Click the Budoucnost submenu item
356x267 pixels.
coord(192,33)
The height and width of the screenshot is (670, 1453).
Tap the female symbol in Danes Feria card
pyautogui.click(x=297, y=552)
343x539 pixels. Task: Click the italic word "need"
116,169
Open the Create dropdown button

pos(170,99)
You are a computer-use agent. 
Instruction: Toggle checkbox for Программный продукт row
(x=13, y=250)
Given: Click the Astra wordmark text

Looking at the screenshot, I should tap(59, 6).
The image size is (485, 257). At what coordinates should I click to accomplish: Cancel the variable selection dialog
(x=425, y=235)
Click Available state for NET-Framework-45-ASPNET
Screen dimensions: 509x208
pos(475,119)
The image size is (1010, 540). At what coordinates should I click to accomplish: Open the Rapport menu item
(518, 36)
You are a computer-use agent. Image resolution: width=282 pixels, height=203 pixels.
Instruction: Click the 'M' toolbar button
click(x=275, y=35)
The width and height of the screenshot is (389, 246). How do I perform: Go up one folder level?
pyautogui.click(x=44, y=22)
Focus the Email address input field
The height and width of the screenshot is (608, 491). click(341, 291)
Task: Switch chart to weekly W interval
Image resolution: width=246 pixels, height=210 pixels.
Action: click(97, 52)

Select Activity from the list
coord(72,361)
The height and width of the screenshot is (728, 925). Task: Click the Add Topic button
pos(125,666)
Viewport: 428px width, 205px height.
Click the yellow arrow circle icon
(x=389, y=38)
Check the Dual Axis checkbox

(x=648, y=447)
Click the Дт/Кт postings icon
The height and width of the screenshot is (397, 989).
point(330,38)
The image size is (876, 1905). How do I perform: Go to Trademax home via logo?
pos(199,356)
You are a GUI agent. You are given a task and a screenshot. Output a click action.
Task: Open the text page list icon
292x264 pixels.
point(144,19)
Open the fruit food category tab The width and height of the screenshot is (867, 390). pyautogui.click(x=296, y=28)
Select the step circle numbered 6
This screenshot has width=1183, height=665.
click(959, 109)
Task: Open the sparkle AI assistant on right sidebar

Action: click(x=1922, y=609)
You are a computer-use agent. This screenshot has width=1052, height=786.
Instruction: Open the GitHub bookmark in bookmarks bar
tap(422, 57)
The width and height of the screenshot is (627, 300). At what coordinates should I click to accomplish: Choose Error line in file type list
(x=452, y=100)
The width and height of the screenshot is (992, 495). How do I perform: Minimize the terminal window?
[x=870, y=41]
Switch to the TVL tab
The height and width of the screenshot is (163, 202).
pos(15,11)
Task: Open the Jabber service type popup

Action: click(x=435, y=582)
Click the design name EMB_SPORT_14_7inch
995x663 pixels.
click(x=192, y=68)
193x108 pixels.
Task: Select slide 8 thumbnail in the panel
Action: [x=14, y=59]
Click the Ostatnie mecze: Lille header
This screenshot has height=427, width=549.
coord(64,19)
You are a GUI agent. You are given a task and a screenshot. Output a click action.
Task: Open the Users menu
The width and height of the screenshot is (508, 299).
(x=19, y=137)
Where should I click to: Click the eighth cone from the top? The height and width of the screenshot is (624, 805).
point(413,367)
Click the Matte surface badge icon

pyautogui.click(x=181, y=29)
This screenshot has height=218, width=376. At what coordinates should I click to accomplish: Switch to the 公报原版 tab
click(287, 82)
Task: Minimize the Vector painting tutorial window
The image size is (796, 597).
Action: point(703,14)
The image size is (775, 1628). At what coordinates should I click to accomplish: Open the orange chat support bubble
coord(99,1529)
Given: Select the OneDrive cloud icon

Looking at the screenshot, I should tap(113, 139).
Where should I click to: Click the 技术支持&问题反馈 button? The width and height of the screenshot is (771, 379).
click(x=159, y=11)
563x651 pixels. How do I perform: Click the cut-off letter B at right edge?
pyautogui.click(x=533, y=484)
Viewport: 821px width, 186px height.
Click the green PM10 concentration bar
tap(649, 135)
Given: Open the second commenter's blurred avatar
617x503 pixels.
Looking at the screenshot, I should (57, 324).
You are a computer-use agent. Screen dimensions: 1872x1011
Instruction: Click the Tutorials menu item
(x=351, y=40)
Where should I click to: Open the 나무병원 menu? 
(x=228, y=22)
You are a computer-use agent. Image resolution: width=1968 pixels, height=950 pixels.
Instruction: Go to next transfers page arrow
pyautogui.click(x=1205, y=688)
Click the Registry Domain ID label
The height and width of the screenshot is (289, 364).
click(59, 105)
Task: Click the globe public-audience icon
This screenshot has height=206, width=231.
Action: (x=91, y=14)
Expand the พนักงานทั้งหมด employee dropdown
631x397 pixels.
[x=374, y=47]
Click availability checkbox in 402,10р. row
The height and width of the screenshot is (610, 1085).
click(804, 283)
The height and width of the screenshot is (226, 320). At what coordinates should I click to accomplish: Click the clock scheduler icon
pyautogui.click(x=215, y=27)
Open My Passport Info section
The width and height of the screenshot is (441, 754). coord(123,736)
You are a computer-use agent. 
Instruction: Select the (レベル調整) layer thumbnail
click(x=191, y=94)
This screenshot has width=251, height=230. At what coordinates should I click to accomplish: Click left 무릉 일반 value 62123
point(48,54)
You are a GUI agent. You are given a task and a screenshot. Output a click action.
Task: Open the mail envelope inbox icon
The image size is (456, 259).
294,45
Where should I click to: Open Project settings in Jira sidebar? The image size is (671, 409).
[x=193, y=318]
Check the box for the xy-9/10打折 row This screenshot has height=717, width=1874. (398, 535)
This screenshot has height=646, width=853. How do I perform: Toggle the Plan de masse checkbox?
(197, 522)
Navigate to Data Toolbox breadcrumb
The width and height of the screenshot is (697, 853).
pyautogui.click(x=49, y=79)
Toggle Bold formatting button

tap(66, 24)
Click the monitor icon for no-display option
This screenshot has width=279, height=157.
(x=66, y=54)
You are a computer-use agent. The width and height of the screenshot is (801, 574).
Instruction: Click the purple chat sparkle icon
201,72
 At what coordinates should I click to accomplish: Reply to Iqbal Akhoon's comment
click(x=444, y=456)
---*---
> **Instructions for the task**
What's wanted is a faithful copy of each entry above.

> **Result below**
Click the Budoucnost submenu item
356x267 pixels.
coord(192,33)
The height and width of the screenshot is (670, 1453).
Tap the female symbol in Danes Feria card
pyautogui.click(x=297, y=552)
343x539 pixels. Task: Click the italic word "need"
116,169
Open the Create dropdown button

pos(170,99)
You are a computer-use agent. 
Instruction: Toggle checkbox for Программный продукт row
(x=13, y=250)
Given: Click the Astra wordmark text

Looking at the screenshot, I should tap(59, 6).
The image size is (485, 257). At what coordinates should I click to accomplish: Cancel the variable selection dialog
(x=425, y=235)
Click Available state for NET-Framework-45-ASPNET
Screen dimensions: 509x208
pos(475,119)
The image size is (1010, 540). At what coordinates should I click to accomplish: Open the Rapport menu item
(518, 36)
You are a computer-use agent. Image resolution: width=282 pixels, height=203 pixels.
Instruction: Click the 'M' toolbar button
click(x=275, y=35)
The width and height of the screenshot is (389, 246). How do I perform: Go up one folder level?
pyautogui.click(x=44, y=22)
Focus the Email address input field
The height and width of the screenshot is (608, 491). click(341, 291)
Task: Switch chart to weekly W interval
Image resolution: width=246 pixels, height=210 pixels.
Action: click(97, 52)

Select Activity from the list
coord(72,361)
The height and width of the screenshot is (728, 925). Task: Click the Add Topic button
pos(125,666)
Viewport: 428px width, 205px height.
Click the yellow arrow circle icon
(x=389, y=38)
Check the Dual Axis checkbox

(x=648, y=447)
Click the Дт/Кт postings icon
The height and width of the screenshot is (397, 989).
point(330,38)
The image size is (876, 1905). How do I perform: Go to Trademax home via logo?
pos(199,356)
You are a GUI agent. You are given a task and a screenshot. Output a click action.
Task: Open the text page list icon
292x264 pixels.
point(144,19)
Open the fruit food category tab The width and height of the screenshot is (867, 390). pyautogui.click(x=296, y=28)
Select the step circle numbered 6
This screenshot has width=1183, height=665.
click(959, 109)
Task: Open the sparkle AI assistant on right sidebar

Action: click(x=1922, y=609)
You are a computer-use agent. This screenshot has width=1052, height=786.
Instruction: Open the GitHub bookmark in bookmarks bar
tap(422, 57)
The width and height of the screenshot is (627, 300). At what coordinates should I click to accomplish: Choose Error line in file type list
(x=452, y=100)
The width and height of the screenshot is (992, 495). How do I perform: Minimize the terminal window?
[x=870, y=41]
Switch to the TVL tab
The height and width of the screenshot is (163, 202).
pos(15,11)
Task: Open the Jabber service type popup

Action: click(x=435, y=582)
Click the design name EMB_SPORT_14_7inch
995x663 pixels.
click(x=192, y=68)
193x108 pixels.
Task: Select slide 8 thumbnail in the panel
Action: [x=14, y=59]
Click the Ostatnie mecze: Lille header
This screenshot has height=427, width=549.
coord(64,19)
You are a GUI agent. You are given a task and a screenshot. Output a click action.
Task: Open the Users menu
The width and height of the screenshot is (508, 299).
(x=19, y=137)
Where should I click to: Click the eighth cone from the top? The height and width of the screenshot is (624, 805).
point(413,367)
Click the Matte surface badge icon

pyautogui.click(x=181, y=29)
This screenshot has height=218, width=376. At what coordinates should I click to accomplish: Switch to the 公报原版 tab
click(287, 82)
Task: Minimize the Vector painting tutorial window
The image size is (796, 597).
Action: point(703,14)
The image size is (775, 1628). At what coordinates should I click to accomplish: Open the orange chat support bubble
coord(99,1529)
Given: Select the OneDrive cloud icon

Looking at the screenshot, I should tap(113, 139).
Where should I click to: Click the 技术支持&问题反馈 button? The width and height of the screenshot is (771, 379).
click(x=159, y=11)
563x651 pixels. How do I perform: Click the cut-off letter B at right edge?
pyautogui.click(x=533, y=484)
Viewport: 821px width, 186px height.
Click the green PM10 concentration bar
tap(649, 135)
Given: Open the second commenter's blurred avatar
617x503 pixels.
Looking at the screenshot, I should (57, 324).
You are a computer-use agent. Screen dimensions: 1872x1011
Instruction: Click the Tutorials menu item
(x=351, y=40)
Where should I click to: Open the 나무병원 menu? 
(x=228, y=22)
You are a computer-use agent. Image resolution: width=1968 pixels, height=950 pixels.
Instruction: Go to next transfers page arrow
pyautogui.click(x=1205, y=688)
Click the Registry Domain ID label
The height and width of the screenshot is (289, 364).
click(59, 105)
Task: Click the globe public-audience icon
This screenshot has height=206, width=231.
Action: (x=91, y=14)
Expand the พนักงานทั้งหมด employee dropdown
631x397 pixels.
[x=374, y=47]
Click availability checkbox in 402,10р. row
The height and width of the screenshot is (610, 1085).
click(804, 283)
The height and width of the screenshot is (226, 320). At what coordinates should I click to accomplish: Click the clock scheduler icon
pyautogui.click(x=215, y=27)
Open My Passport Info section
The width and height of the screenshot is (441, 754). coord(123,736)
You are a computer-use agent. 
Instruction: Select the (レベル調整) layer thumbnail
click(x=191, y=94)
This screenshot has width=251, height=230. At what coordinates should I click to accomplish: Click left 무릉 일반 value 62123
point(48,54)
You are a GUI agent. You are given a task and a screenshot. Output a click action.
Task: Open the mail envelope inbox icon
The image size is (456, 259).
294,45
Where should I click to: Open Project settings in Jira sidebar? The image size is (671, 409).
[x=193, y=318]
Check the box for the xy-9/10打折 row This screenshot has height=717, width=1874. (398, 535)
This screenshot has height=646, width=853. How do I perform: Toggle the Plan de masse checkbox?
(197, 522)
Navigate to Data Toolbox breadcrumb
The width and height of the screenshot is (697, 853).
pyautogui.click(x=49, y=79)
Toggle Bold formatting button

tap(66, 24)
Click the monitor icon for no-display option
This screenshot has width=279, height=157.
(x=66, y=54)
You are a computer-use agent. The width and height of the screenshot is (801, 574).
Instruction: Click the purple chat sparkle icon
201,72
 At what coordinates should I click to accomplish: Reply to Iqbal Akhoon's comment
click(x=444, y=456)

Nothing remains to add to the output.